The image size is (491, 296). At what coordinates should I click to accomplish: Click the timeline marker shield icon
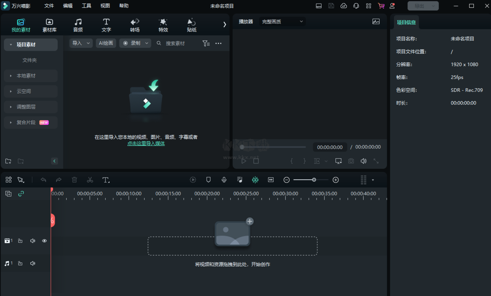coord(208,180)
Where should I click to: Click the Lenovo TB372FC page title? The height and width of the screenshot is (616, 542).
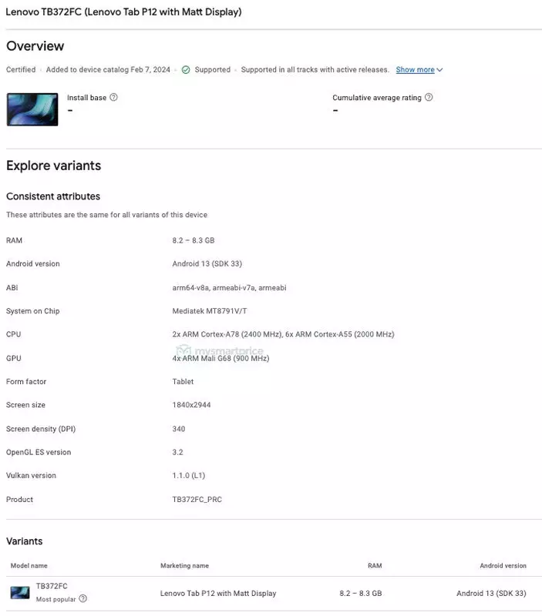(123, 12)
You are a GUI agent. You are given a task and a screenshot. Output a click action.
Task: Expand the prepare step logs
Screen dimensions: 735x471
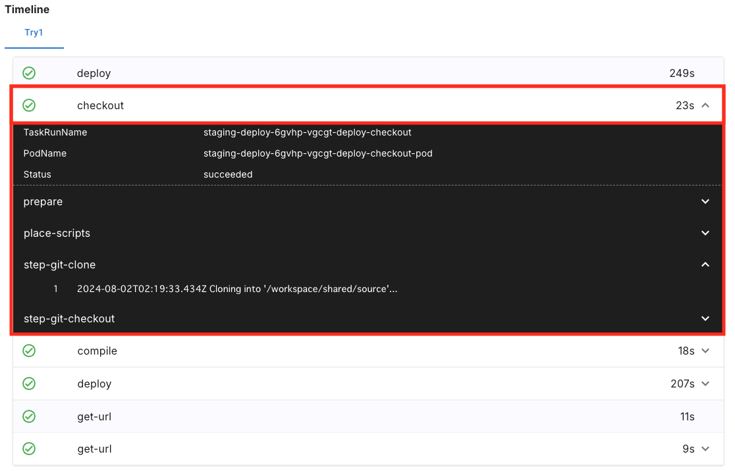(705, 201)
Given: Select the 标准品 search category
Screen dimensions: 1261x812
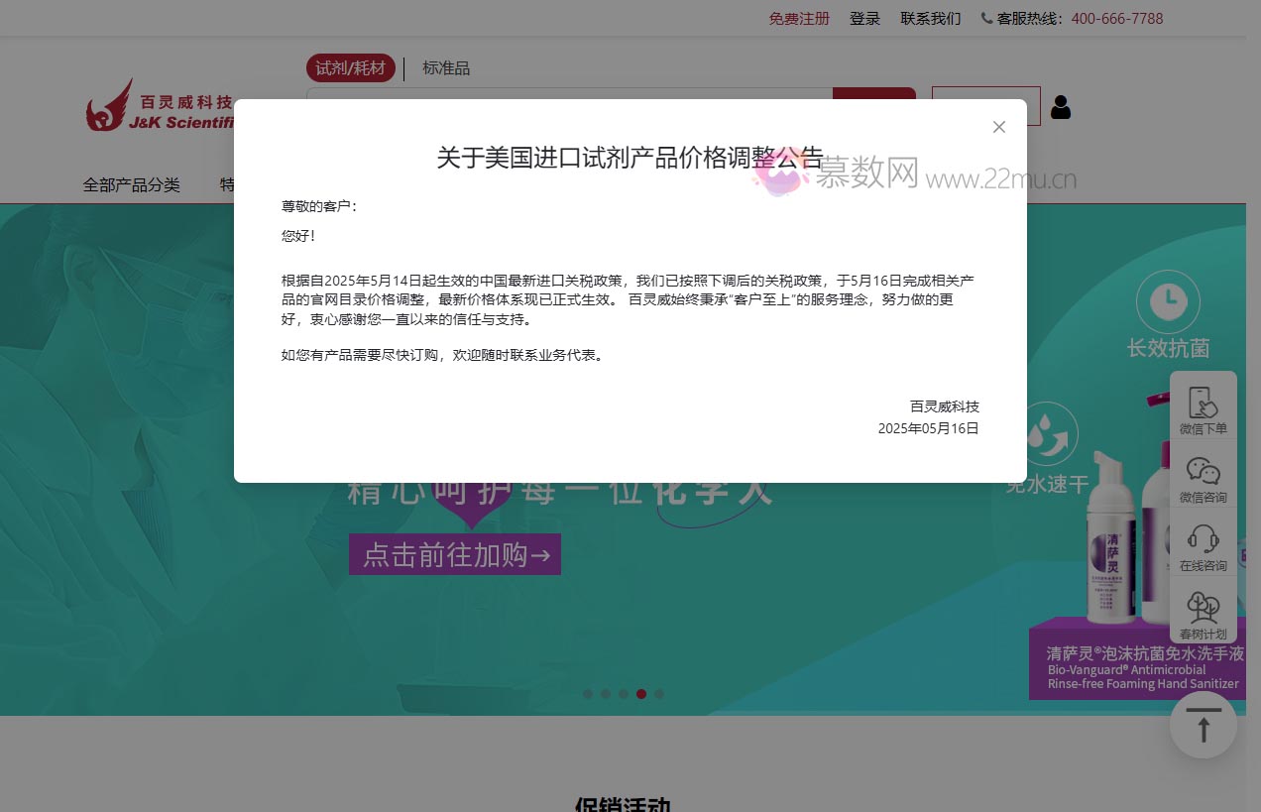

▶ **Task statement**
In your answer, copy exactly the lines running from the line with "Given: Select the 标准品 search category" to the end of the material above, both included, and omit all pictures.

▶ **Response for this exercise**
Given: Select the 标准品 search category
Screen dimensions: 1261x812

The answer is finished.